*** MATERIAL TO PROCESS ***

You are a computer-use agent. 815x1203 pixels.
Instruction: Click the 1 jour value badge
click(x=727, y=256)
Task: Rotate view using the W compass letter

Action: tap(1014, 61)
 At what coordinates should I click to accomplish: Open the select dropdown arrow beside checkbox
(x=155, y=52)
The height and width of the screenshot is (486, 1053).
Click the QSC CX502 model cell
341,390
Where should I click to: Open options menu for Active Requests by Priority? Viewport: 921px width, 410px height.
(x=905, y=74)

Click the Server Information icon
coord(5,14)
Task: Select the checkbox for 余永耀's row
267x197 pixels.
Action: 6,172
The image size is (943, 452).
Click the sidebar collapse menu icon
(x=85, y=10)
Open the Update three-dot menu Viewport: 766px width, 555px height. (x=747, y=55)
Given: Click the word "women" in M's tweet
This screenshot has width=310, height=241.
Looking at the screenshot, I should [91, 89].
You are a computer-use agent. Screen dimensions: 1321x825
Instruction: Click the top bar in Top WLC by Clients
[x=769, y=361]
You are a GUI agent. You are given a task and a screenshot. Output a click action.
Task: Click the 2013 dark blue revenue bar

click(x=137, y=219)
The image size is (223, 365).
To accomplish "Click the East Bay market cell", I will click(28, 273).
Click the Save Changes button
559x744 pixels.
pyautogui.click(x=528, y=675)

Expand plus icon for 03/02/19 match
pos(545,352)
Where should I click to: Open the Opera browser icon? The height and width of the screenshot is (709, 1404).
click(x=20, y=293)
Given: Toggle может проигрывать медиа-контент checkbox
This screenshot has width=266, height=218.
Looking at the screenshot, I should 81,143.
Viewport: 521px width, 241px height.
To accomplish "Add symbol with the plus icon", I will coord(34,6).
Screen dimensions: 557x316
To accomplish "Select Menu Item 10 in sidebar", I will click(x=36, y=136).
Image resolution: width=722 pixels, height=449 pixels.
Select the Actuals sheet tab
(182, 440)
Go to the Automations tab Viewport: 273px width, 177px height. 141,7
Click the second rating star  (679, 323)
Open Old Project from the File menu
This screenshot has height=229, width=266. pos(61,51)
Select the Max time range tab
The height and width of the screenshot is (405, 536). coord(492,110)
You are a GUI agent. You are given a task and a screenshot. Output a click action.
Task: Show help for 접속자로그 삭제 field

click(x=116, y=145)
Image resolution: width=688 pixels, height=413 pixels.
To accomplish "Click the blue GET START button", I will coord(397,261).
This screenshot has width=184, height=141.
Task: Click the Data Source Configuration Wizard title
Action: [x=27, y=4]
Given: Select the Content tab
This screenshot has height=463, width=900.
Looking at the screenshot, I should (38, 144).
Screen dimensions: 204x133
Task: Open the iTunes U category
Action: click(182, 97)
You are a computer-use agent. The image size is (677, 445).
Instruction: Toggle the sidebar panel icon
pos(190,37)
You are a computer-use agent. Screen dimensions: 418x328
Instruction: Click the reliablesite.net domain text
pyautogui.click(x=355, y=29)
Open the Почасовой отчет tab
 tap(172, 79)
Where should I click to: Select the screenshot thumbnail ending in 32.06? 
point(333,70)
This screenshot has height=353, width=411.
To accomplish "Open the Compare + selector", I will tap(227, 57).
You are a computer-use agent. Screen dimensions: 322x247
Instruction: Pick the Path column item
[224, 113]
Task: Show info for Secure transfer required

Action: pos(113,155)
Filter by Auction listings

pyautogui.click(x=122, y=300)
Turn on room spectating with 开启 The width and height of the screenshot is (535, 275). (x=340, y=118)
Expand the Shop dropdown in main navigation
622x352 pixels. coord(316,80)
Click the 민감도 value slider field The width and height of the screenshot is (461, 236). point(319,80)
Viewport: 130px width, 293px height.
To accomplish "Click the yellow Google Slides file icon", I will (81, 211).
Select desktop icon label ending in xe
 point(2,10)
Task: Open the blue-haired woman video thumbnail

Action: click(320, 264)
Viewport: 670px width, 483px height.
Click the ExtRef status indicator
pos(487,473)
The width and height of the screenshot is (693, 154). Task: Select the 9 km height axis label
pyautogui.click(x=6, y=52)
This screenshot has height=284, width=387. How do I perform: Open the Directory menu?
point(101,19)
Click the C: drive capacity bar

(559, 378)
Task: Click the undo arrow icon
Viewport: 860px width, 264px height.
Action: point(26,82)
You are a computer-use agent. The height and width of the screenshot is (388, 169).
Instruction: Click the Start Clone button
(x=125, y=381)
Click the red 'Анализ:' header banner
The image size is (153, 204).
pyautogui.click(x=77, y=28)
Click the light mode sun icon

*** End of MATERIAL TO PROCESS ***

Exactly as shown above, write out all the records.

You are a computer-use agent. 815x1203 pixels.
Instruction: Click the 1 jour value badge
click(x=727, y=256)
Task: Rotate view using the W compass letter

Action: tap(1014, 61)
 At what coordinates should I click to accomplish: Open the select dropdown arrow beside checkbox
(x=155, y=52)
The height and width of the screenshot is (486, 1053).
Click the QSC CX502 model cell
341,390
Where should I click to: Open options menu for Active Requests by Priority? Viewport: 921px width, 410px height.
(x=905, y=74)

Click the Server Information icon
coord(5,14)
Task: Select the checkbox for 余永耀's row
267x197 pixels.
Action: 6,172
The image size is (943, 452).
Click the sidebar collapse menu icon
(x=85, y=10)
Open the Update three-dot menu Viewport: 766px width, 555px height. (x=747, y=55)
Given: Click the word "women" in M's tweet
This screenshot has width=310, height=241.
Looking at the screenshot, I should [91, 89].
You are a computer-use agent. Screen dimensions: 1321x825
Instruction: Click the top bar in Top WLC by Clients
[x=769, y=361]
You are a GUI agent. You are given a task and a screenshot. Output a click action.
Task: Click the 2013 dark blue revenue bar

click(x=137, y=219)
The image size is (223, 365).
To accomplish "Click the East Bay market cell", I will click(28, 273).
Click the Save Changes button
559x744 pixels.
pyautogui.click(x=528, y=675)

Expand plus icon for 03/02/19 match
pos(545,352)
Where should I click to: Open the Opera browser icon? The height and width of the screenshot is (709, 1404).
click(x=20, y=293)
Given: Toggle может проигрывать медиа-контент checkbox
This screenshot has width=266, height=218.
Looking at the screenshot, I should 81,143.
Viewport: 521px width, 241px height.
To accomplish "Add symbol with the plus icon", I will coord(34,6).
Screen dimensions: 557x316
To accomplish "Select Menu Item 10 in sidebar", I will click(x=36, y=136).
Image resolution: width=722 pixels, height=449 pixels.
Select the Actuals sheet tab
(182, 440)
Go to the Automations tab Viewport: 273px width, 177px height. 141,7
Click the second rating star  (679, 323)
Open Old Project from the File menu
This screenshot has height=229, width=266. pos(61,51)
Select the Max time range tab
The height and width of the screenshot is (405, 536). coord(492,110)
You are a GUI agent. You are given a task and a screenshot. Output a click action.
Task: Show help for 접속자로그 삭제 field

click(x=116, y=145)
Image resolution: width=688 pixels, height=413 pixels.
To accomplish "Click the blue GET START button", I will coord(397,261).
This screenshot has width=184, height=141.
Task: Click the Data Source Configuration Wizard title
Action: [x=27, y=4]
Given: Select the Content tab
This screenshot has height=463, width=900.
Looking at the screenshot, I should (38, 144).
Screen dimensions: 204x133
Task: Open the iTunes U category
Action: click(182, 97)
You are a computer-use agent. The image size is (677, 445).
Instruction: Toggle the sidebar panel icon
pos(190,37)
You are a computer-use agent. Screen dimensions: 418x328
Instruction: Click the reliablesite.net domain text
pyautogui.click(x=355, y=29)
Open the Почасовой отчет tab
 tap(172, 79)
Where should I click to: Select the screenshot thumbnail ending in 32.06? 
point(333,70)
This screenshot has height=353, width=411.
To accomplish "Open the Compare + selector", I will tap(227, 57).
You are a computer-use agent. Screen dimensions: 322x247
Instruction: Pick the Path column item
[224, 113]
Task: Show info for Secure transfer required

Action: pos(113,155)
Filter by Auction listings

pyautogui.click(x=122, y=300)
Turn on room spectating with 开启 The width and height of the screenshot is (535, 275). (x=340, y=118)
Expand the Shop dropdown in main navigation
622x352 pixels. coord(316,80)
Click the 민감도 value slider field The width and height of the screenshot is (461, 236). point(319,80)
Viewport: 130px width, 293px height.
To accomplish "Click the yellow Google Slides file icon", I will (81, 211).
Select desktop icon label ending in xe
 point(2,10)
Task: Open the blue-haired woman video thumbnail

Action: click(320, 264)
Viewport: 670px width, 483px height.
Click the ExtRef status indicator
pos(487,473)
The width and height of the screenshot is (693, 154). Task: Select the 9 km height axis label
pyautogui.click(x=6, y=52)
This screenshot has height=284, width=387. How do I perform: Open the Directory menu?
point(101,19)
Click the C: drive capacity bar

(559, 378)
Task: Click the undo arrow icon
Viewport: 860px width, 264px height.
Action: point(26,82)
You are a computer-use agent. The height and width of the screenshot is (388, 169).
Instruction: Click the Start Clone button
(x=125, y=381)
Click the red 'Анализ:' header banner
The image size is (153, 204).
pyautogui.click(x=77, y=28)
Click the light mode sun icon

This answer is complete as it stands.